The victims include minors: a fourteen-year-old named “Jolianne” in the reports (name changed) let the commission know that when she was selling recharge cards for phones on the Mangina roadside in April 2019, she was offered a ride home by a WHO driver. He did not take her home and instead took her to a nearby hotel room where he then proceeded to rape her. The minor in question got pregnant and gave birth to a child.
Tedros Adhanom Ghebreyesus, the Director-General of WHO, has already apologized to the victims and has called the reports a “harrowing reading”. He said, “What happened to you should never happen to anyone. It is inexcusable. It is my top priority to ensure that the perpetrators are not excused but are held to account.”
He also promised further steps to stop similar recurrences, and mentioned “wholesale reform of our structures and culture”. He said that he would refer the rape allegations to Congo and the countries of the alleged perpetrators, although it is not clear if they would be prosecuted.
However, the perpetrators from WHO have been banned from being employed by the WHO in the future, and the contracts of four employees have been terminated. The one-time Ebola hotspot of Beni in Eastern Congo saw the victims’ representatives welcoming the decision of the WHO. However, they urged the organization to “do more”.

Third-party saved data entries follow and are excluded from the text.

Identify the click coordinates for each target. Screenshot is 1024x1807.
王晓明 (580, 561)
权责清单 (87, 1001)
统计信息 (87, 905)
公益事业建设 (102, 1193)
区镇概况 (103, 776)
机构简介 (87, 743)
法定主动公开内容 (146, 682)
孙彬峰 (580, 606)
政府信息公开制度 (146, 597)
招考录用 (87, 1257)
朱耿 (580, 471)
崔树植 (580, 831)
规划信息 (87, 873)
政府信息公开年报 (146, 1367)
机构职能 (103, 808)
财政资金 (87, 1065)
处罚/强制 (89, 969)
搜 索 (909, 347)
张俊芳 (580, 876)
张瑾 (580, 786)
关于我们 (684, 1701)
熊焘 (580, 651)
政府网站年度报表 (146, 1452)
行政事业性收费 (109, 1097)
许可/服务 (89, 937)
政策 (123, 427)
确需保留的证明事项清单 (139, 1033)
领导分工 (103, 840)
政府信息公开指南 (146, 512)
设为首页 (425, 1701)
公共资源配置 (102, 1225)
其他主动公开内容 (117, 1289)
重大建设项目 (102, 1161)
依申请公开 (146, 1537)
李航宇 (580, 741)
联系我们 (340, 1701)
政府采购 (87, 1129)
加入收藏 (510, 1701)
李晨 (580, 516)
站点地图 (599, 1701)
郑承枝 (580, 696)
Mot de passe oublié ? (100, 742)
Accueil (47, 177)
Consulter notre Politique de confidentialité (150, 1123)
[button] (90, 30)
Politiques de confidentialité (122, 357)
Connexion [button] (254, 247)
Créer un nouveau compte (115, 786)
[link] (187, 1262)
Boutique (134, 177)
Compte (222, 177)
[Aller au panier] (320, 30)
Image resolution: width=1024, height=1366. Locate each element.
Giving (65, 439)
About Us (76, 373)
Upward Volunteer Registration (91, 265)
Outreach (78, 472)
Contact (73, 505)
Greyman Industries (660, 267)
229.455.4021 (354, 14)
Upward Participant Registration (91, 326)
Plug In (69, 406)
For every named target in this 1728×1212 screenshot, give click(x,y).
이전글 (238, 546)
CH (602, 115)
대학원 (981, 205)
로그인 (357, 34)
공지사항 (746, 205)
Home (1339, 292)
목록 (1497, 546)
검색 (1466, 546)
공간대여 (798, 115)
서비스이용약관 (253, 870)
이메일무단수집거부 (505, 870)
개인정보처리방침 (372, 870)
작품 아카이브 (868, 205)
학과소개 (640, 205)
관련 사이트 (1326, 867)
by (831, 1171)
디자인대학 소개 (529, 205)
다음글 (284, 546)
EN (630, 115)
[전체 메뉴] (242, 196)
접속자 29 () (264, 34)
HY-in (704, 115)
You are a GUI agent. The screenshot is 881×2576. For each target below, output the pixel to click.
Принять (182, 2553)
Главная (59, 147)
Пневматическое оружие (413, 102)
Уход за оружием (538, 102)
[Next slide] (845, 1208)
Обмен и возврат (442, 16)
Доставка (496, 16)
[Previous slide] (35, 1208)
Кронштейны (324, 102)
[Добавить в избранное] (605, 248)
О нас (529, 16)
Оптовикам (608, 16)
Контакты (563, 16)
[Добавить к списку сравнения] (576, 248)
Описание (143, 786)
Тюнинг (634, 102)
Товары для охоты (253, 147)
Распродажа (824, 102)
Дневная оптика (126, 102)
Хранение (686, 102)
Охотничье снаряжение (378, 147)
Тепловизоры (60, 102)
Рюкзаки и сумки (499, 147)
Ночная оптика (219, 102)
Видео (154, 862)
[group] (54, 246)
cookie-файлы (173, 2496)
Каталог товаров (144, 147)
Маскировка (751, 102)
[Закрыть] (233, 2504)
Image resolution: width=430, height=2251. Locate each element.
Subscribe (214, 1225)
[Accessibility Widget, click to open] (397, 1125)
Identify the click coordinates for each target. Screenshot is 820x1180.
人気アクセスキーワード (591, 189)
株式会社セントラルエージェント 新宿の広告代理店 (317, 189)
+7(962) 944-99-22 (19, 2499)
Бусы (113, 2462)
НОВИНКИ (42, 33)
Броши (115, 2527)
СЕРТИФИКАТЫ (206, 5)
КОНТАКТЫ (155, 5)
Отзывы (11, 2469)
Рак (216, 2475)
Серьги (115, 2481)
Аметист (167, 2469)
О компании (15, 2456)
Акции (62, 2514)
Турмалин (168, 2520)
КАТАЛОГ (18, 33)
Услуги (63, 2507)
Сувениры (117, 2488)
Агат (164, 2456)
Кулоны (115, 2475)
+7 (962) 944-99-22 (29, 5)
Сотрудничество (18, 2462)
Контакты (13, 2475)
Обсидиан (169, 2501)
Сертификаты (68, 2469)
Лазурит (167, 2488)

According to the reports, some women mentioned that they had been dismissed from jobs and offers for refusing sexual encounters with the abusers, while many others mentioned that they did not get the jobs they wanted even after consenting to the acts.
The victims said to the commission that they “were not provided with the necessary support and assistance required for such degrading experiences”, as mentioned in the report.
The Co-chair of the investigation, Aïchatou Mindaoudou, mentioned that “no overlap” was there between the victims who testified in last year’s media reports and the ones it interviewed. This, she acknowledged, can point to a much larger problem. She also added that many higher-level officials of the WHO “were aware of what was going on and did not act”.